Exercise inputs —
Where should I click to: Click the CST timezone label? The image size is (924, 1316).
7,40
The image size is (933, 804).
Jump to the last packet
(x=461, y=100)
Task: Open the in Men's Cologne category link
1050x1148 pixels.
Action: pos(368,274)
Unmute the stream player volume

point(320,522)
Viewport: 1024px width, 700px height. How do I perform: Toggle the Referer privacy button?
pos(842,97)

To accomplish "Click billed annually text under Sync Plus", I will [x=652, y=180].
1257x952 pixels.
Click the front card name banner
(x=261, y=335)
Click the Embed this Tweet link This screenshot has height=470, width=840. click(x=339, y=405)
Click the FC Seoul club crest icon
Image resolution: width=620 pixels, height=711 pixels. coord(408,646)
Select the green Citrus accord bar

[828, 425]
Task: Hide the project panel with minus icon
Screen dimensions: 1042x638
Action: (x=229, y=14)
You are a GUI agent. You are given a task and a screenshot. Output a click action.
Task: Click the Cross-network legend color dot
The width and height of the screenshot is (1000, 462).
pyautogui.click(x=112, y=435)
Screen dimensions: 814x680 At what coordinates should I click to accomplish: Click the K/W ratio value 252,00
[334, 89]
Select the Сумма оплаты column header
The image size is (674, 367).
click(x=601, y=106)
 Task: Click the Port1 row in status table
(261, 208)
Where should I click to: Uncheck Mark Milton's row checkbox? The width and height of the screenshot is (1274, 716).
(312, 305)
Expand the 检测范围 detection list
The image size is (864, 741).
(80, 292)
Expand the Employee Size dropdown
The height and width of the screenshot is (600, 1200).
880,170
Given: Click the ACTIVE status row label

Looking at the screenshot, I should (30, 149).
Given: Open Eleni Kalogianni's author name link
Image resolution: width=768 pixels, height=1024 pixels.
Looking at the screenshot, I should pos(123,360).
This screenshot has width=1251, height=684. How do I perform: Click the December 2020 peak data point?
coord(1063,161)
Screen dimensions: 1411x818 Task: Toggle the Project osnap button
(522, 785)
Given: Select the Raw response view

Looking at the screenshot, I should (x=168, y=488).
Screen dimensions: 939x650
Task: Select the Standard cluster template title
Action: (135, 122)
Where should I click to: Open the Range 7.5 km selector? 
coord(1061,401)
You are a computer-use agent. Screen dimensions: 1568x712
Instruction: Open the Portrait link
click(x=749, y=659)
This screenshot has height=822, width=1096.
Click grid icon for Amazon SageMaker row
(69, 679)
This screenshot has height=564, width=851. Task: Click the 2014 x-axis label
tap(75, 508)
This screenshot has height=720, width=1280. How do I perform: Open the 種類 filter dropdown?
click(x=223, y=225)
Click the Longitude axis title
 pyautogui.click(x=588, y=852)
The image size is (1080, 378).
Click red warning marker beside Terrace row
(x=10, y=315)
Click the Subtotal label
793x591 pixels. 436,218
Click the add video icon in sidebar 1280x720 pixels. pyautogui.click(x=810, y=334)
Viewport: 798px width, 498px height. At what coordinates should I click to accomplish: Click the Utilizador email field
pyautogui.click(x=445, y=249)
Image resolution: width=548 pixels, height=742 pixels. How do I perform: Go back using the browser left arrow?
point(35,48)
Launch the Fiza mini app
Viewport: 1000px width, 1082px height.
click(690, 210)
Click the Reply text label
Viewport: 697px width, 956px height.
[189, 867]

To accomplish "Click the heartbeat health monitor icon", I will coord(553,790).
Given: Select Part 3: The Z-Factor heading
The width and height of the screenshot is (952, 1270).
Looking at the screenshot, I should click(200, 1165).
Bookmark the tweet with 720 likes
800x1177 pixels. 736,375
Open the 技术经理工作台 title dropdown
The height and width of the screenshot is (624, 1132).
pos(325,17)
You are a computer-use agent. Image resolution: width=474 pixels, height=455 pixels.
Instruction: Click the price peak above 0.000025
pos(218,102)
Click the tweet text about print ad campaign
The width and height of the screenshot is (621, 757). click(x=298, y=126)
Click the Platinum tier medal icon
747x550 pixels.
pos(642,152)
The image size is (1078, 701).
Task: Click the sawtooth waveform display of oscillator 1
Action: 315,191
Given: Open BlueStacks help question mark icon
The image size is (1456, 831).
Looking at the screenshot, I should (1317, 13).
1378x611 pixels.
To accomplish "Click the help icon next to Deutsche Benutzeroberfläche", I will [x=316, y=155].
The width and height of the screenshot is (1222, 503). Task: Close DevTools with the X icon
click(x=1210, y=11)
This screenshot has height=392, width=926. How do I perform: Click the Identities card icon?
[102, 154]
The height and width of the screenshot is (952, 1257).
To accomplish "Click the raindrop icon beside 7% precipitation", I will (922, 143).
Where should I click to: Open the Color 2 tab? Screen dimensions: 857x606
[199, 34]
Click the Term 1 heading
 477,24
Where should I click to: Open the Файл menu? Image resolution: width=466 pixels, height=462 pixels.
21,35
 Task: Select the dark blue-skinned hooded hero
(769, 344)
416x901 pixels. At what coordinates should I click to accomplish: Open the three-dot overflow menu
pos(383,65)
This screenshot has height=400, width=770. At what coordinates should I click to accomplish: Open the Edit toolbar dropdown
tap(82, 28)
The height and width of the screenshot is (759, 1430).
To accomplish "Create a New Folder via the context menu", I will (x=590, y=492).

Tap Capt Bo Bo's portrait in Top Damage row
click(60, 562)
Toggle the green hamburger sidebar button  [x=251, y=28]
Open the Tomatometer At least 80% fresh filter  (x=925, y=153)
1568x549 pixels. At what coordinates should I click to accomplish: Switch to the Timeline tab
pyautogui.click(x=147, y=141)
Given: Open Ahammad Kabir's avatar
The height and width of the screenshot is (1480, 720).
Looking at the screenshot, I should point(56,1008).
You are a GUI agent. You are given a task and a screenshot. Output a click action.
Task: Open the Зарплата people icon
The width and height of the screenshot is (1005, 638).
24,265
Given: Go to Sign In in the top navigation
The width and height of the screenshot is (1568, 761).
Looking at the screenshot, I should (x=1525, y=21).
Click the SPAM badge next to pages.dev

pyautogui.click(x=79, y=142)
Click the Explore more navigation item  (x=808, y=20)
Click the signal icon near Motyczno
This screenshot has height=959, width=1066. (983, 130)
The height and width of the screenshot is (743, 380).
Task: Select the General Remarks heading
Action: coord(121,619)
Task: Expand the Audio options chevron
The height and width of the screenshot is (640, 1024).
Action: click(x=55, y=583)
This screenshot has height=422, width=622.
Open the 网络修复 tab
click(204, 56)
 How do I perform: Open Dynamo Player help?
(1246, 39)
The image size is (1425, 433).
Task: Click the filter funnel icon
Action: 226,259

Exercise prompt —
Output every record exactly as written, with nothing dropped.

Exercise result —
Where should I click to: Click the CST timezone label? The image size is (924, 1316).
7,40
The image size is (933, 804).
Jump to the last packet
(x=461, y=100)
Task: Open the in Men's Cologne category link
1050x1148 pixels.
Action: pos(368,274)
Unmute the stream player volume

point(320,522)
Viewport: 1024px width, 700px height. How do I perform: Toggle the Referer privacy button?
pos(842,97)

To accomplish "Click billed annually text under Sync Plus", I will [x=652, y=180].
1257x952 pixels.
Click the front card name banner
(x=261, y=335)
Click the Embed this Tweet link This screenshot has height=470, width=840. click(x=339, y=405)
Click the FC Seoul club crest icon
Image resolution: width=620 pixels, height=711 pixels. coord(408,646)
Select the green Citrus accord bar

[828, 425]
Task: Hide the project panel with minus icon
Screen dimensions: 1042x638
Action: (x=229, y=14)
You are a GUI agent. You are given a task and a screenshot. Output a click action.
Task: Click the Cross-network legend color dot
The width and height of the screenshot is (1000, 462).
pyautogui.click(x=112, y=435)
Screen dimensions: 814x680 At what coordinates should I click to accomplish: Click the K/W ratio value 252,00
[334, 89]
Select the Сумма оплаты column header
The image size is (674, 367).
click(x=601, y=106)
 Task: Click the Port1 row in status table
(261, 208)
Where should I click to: Uncheck Mark Milton's row checkbox? The width and height of the screenshot is (1274, 716).
(312, 305)
Expand the 检测范围 detection list
The image size is (864, 741).
(80, 292)
Expand the Employee Size dropdown
The height and width of the screenshot is (600, 1200).
880,170
Given: Click the ACTIVE status row label

Looking at the screenshot, I should (30, 149).
Given: Open Eleni Kalogianni's author name link
Image resolution: width=768 pixels, height=1024 pixels.
Looking at the screenshot, I should pos(123,360).
This screenshot has width=1251, height=684. How do I perform: Click the December 2020 peak data point?
coord(1063,161)
Screen dimensions: 1411x818 Task: Toggle the Project osnap button
(522, 785)
Given: Select the Raw response view

Looking at the screenshot, I should (x=168, y=488).
Screen dimensions: 939x650
Task: Select the Standard cluster template title
Action: (135, 122)
Where should I click to: Open the Range 7.5 km selector? 
coord(1061,401)
You are a computer-use agent. Screen dimensions: 1568x712
Instruction: Open the Portrait link
click(x=749, y=659)
This screenshot has height=822, width=1096.
Click grid icon for Amazon SageMaker row
(69, 679)
This screenshot has height=564, width=851. Task: Click the 2014 x-axis label
tap(75, 508)
This screenshot has height=720, width=1280. How do I perform: Open the 種類 filter dropdown?
click(x=223, y=225)
Click the Longitude axis title
 pyautogui.click(x=588, y=852)
The image size is (1080, 378).
Click red warning marker beside Terrace row
(x=10, y=315)
Click the Subtotal label
793x591 pixels. 436,218
Click the add video icon in sidebar 1280x720 pixels. pyautogui.click(x=810, y=334)
Viewport: 798px width, 498px height. At what coordinates should I click to accomplish: Click the Utilizador email field
pyautogui.click(x=445, y=249)
Image resolution: width=548 pixels, height=742 pixels. How do I perform: Go back using the browser left arrow?
point(35,48)
Launch the Fiza mini app
Viewport: 1000px width, 1082px height.
click(690, 210)
Click the Reply text label
Viewport: 697px width, 956px height.
[189, 867]

To accomplish "Click the heartbeat health monitor icon", I will coord(553,790).
Given: Select Part 3: The Z-Factor heading
The width and height of the screenshot is (952, 1270).
Looking at the screenshot, I should click(200, 1165).
Bookmark the tweet with 720 likes
800x1177 pixels. 736,375
Open the 技术经理工作台 title dropdown
The height and width of the screenshot is (624, 1132).
pos(325,17)
You are a computer-use agent. Image resolution: width=474 pixels, height=455 pixels.
Instruction: Click the price peak above 0.000025
pos(218,102)
Click the tweet text about print ad campaign
The width and height of the screenshot is (621, 757). click(x=298, y=126)
Click the Platinum tier medal icon
747x550 pixels.
pos(642,152)
The image size is (1078, 701).
Task: Click the sawtooth waveform display of oscillator 1
Action: 315,191
Given: Open BlueStacks help question mark icon
The image size is (1456, 831).
Looking at the screenshot, I should (1317, 13).
1378x611 pixels.
To accomplish "Click the help icon next to Deutsche Benutzeroberfläche", I will [x=316, y=155].
The width and height of the screenshot is (1222, 503). Task: Close DevTools with the X icon
click(x=1210, y=11)
This screenshot has height=392, width=926. How do I perform: Click the Identities card icon?
[102, 154]
The height and width of the screenshot is (952, 1257).
To accomplish "Click the raindrop icon beside 7% precipitation", I will (922, 143).
Where should I click to: Open the Color 2 tab? Screen dimensions: 857x606
[199, 34]
Click the Term 1 heading
 477,24
Where should I click to: Open the Файл menu? Image resolution: width=466 pixels, height=462 pixels.
21,35
 Task: Select the dark blue-skinned hooded hero
(769, 344)
416x901 pixels. At what coordinates should I click to accomplish: Open the three-dot overflow menu
pos(383,65)
This screenshot has height=400, width=770. At what coordinates should I click to accomplish: Open the Edit toolbar dropdown
tap(82, 28)
The height and width of the screenshot is (759, 1430).
To accomplish "Create a New Folder via the context menu", I will (x=590, y=492).

Tap Capt Bo Bo's portrait in Top Damage row
click(60, 562)
Toggle the green hamburger sidebar button  [x=251, y=28]
Open the Tomatometer At least 80% fresh filter  (x=925, y=153)
1568x549 pixels. At what coordinates should I click to accomplish: Switch to the Timeline tab
pyautogui.click(x=147, y=141)
Given: Open Ahammad Kabir's avatar
The height and width of the screenshot is (1480, 720).
Looking at the screenshot, I should point(56,1008).
You are a GUI agent. You are given a task and a screenshot. Output a click action.
Task: Open the Зарплата people icon
The width and height of the screenshot is (1005, 638).
24,265
Given: Go to Sign In in the top navigation
The width and height of the screenshot is (1568, 761).
Looking at the screenshot, I should (x=1525, y=21).
Click the SPAM badge next to pages.dev

pyautogui.click(x=79, y=142)
Click the Explore more navigation item  (x=808, y=20)
Click the signal icon near Motyczno
This screenshot has height=959, width=1066. (983, 130)
The height and width of the screenshot is (743, 380).
Task: Select the General Remarks heading
Action: coord(121,619)
Task: Expand the Audio options chevron
The height and width of the screenshot is (640, 1024).
Action: click(x=55, y=583)
This screenshot has height=422, width=622.
Open the 网络修复 tab
click(204, 56)
 How do I perform: Open Dynamo Player help?
(1246, 39)
The image size is (1425, 433).
Task: Click the filter funnel icon
Action: 226,259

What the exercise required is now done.